The Twelfth Apostle
by Shrapnel893
Summary: Universal Century. A time when pasts are broken and hearts are shattered. For one, can she find the strength to mend it all and be who she wants to be? In spite of it all, can she move forward and find hope in a cold world that has destroyed so many, including herself?
1. What The Distant Heart Seeks

**What the Distant Heart Seeks**

The young woman rested the flat of her hand on the cold surface of her Mobile Suit, a refreshing sensation that multiplied as she stroked her fingers across it. Even though it had been repaired into a new construct, stripped of its basic frame and weaponry, it was still familiar to her touch. Each stroke beneath her palm brought forth a memory of each battle fought and even though there were no scars and abrasions etched into its surface anymore, she still felt them. They were a part of her, and they would never wither or disappear. She remembered words she spoke once before:

"Compassion alone cannot save people," she whispered under her breath, feeling her way through the reaches of her mind as her fingers continued to move across her Mobile Suit's surface. "It can't erase sin or wash away our impurities. But, in spite of it all..."

In spite of it all. Those words, she wondered what they meant and why she had said them back then. _In spite of it all._ She mulled over the words as she watched her hand gently move around, this way and that way; slowly.

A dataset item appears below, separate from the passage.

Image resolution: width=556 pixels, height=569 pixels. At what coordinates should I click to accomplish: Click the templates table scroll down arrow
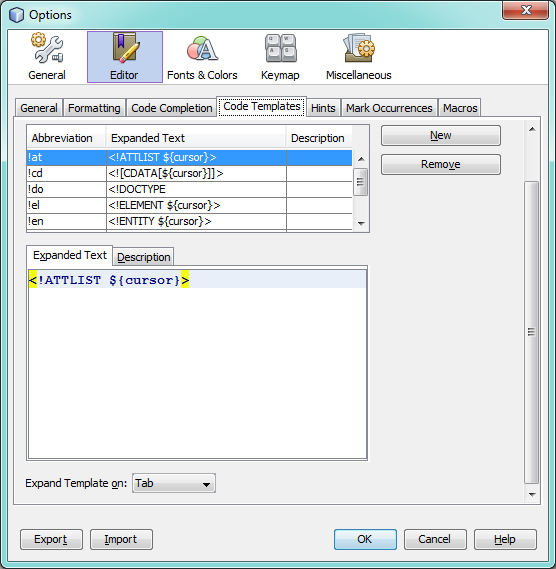361,224
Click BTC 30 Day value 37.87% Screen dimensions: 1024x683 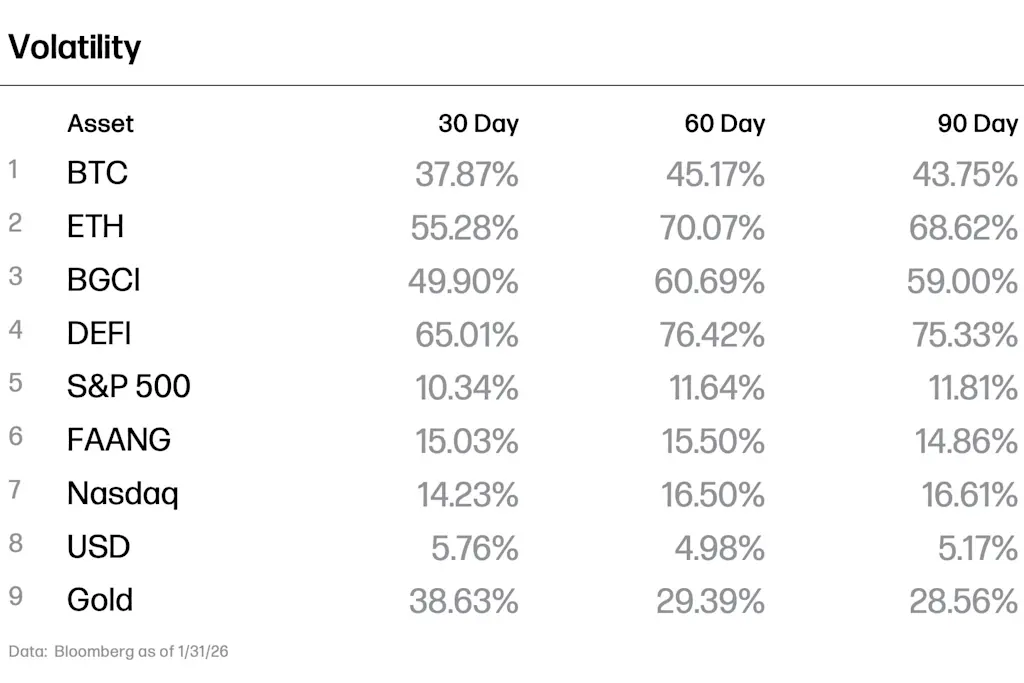(x=467, y=175)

"It's all too sad," she echoed the words of her fellow pilot, friend to herself and the Princess. Removing her hand from the surface of her Mobile Suit, she looked down at the lines patterning across her palm, lines that represented years upon years of sadness and pain. Sorrow. Curling her fingers, she continued to mull over those words, and the reason behind them. It all started, she realized, with touch of a human hand, the warmth of another.

Opening her blue eyes for the first time, everything was blank and unfamiliar. Everything she saw was confined behind glass, blurred by the coldness needed to preserve her body. Encased inside her capsule, she blinked for the first time as she took her first breath of air; it was cold. It was cold and dark, lonely and quiet, lying inside the capsule, but, it lasted only a few seconds more, as the capsule opened and her newly awakened senses were bathed in white light. A hand, unknown to her, grasped one of her own and pulled her up. It was warm, the hand.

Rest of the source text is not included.